Heat exchanger with parallel flowing fluids
Abstract
A heat exchanger having a plurality of stacked plate pairs consisting of face-to-face mating plates with each plate having a peripheral flange and annular inner and outer primary bosses. Each boss has a portion thereof located in a common first plane with the peripheral flange. An annular secondary boss has a portion thereof located in a second plane spaced from the first plane. Intermediate areas between the inner and outer primary bosses have spaced-apart portions to form inner flow passages. Both the primary and secondary bosses have openings formed therein for the passage of heat exchanging fluids. In back-to-back plate pairs, the secondary bosses are joined and the openings therein communicate to define a manifold for a second of these fluids. The inner and outer primary bosses include radially extending ribs formed about the circumference of each boss and extending substantially across the boss. These ribs are located between the openings formed in the boss and form cross-over passages that permit the second fluid to flow across the primary bosses and through the inner flow passage. There are also rectangular versions of the heat exchanger having at least first and second elongate primary ridges and at least one elongate secondary ridge.
Claims
exact text as granted — not AI-modifiedI claim:
1. A heat exchanger comprising:
a plurality of stacked plate pairs consisting of face-to-face, mating ringlike plates, each plate having a peripheral flange, annular inner and outer primary bosses each having a portion thereof located in a common first plane with said peripheral flange, an annular secondary boss having a portion thereof located in a second plane spaced from said first plane and parallel thereto, and an intermediate area located between said inner and outer primary bosses, said peripheral flanges and said primary bosses in said mating plates being joined together, the intermediate areas of each plate pair having spaced-apart portions to form an inner flow passage between the plates;
the secondary boss of each plate being located adjacent to one of said primary bosses and on a side thereof furthest from the other of said primary bosses;
both said primary bosses and said secondary bosses having openings formed therein for passage of first and second heat exchanging fluids respectively;
said secondary bosses being arranged such that in back-to-back plate pairs, the secondary bosses are joined and the respective openings therein communicate to define a manifold for the flow of said second heat exchange fluid, and the intermediate areas of back-to-back plate pairs defining outer flow passages therebetween,
wherein said primary bosses of at least one plate of each pair include radially extending ribs formed about the circumference of at least one primary boss of the at least one plate and extending substantially across the respective primary boss, said ribs being located between and separated from said openings formed in the primary boss and forming crossover passages so that the crossover passages of each plate pair permit said secondary heat exchange fluid to flow across its respective primary bosses and through its respective inner flow passage.
2. A heat exchanger according to claim 1 wherein said peripheral flange is an outer peripheral flange located radially outwards from said primary and secondary bosses and said secondary boss is an outer secondary boss located radially outwards from its respective outer primary boss.

* * * * * * * * *

▸ YOUR TASKS:
1) Answer these questions from the heat exchanger patent:
(a) Which part of each plate lies in a common first plane with a portion of the inner and outer primary bosses?
(b) In back-to-back plate pairs, what do the joined secondary bosses and their communicating openings define?
(c) According to claim 2, where is the outer secondary boss located?
2) Write out everything in the heat exchanger patent from "2. A heat exchanger" down to "outer primary boss.".
3) In the heat exchanger patent, what purpose do the crossover passages formed by the radially extending ribs serve? Answer in one to three sentences.

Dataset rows

* * * * * * * * *

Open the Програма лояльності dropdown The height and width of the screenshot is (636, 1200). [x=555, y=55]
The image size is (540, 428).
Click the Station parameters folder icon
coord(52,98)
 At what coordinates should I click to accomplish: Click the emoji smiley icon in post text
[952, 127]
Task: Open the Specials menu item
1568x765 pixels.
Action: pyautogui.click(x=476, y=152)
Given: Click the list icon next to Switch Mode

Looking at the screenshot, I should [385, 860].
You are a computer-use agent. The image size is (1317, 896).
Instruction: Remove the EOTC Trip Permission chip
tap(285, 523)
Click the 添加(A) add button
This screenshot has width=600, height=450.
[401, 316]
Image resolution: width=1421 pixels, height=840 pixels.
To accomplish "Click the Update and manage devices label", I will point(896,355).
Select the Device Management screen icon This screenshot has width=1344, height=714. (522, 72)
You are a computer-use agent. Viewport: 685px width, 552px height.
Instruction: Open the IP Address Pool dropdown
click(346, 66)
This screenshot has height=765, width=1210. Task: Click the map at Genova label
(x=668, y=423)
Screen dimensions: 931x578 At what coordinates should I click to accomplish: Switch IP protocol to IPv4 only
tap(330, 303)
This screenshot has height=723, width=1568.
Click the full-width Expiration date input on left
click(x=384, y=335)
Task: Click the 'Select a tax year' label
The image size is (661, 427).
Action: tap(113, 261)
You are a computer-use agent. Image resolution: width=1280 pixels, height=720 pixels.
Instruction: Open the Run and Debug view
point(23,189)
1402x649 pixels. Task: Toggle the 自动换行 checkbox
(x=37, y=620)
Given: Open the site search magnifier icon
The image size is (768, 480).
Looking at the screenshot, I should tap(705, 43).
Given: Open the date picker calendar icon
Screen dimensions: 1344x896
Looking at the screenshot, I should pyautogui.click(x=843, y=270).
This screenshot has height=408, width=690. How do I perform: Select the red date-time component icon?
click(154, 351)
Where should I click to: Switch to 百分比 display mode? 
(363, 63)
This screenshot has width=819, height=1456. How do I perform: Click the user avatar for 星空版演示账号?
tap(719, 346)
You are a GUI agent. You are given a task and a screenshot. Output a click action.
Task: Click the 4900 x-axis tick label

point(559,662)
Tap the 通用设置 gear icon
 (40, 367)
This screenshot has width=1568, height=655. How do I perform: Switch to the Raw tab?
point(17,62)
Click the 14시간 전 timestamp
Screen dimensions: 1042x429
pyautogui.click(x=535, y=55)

* * * * * * * * *

▸ ANSWERS FOR THE EXERCISE:
1)
(a) The peripheral flange.
(b) A manifold for the flow of the second heat exchange fluid.
(c) Radially outwards from its respective outer primary boss.

2)
2. A heat exchanger according to claim 1 wherein said peripheral flange is an outer peripheral flange located radially outwards from said primary and secondary bosses and said secondary boss is an outer secondary boss located radially outwards from its respective outer primary boss.

3) The crossover passages let the second heat exchange fluid flow across the primary bosses and through the inner flow passage of each plate pair. The ribs that form them sit between the openings in the primary boss and extend substantially across it.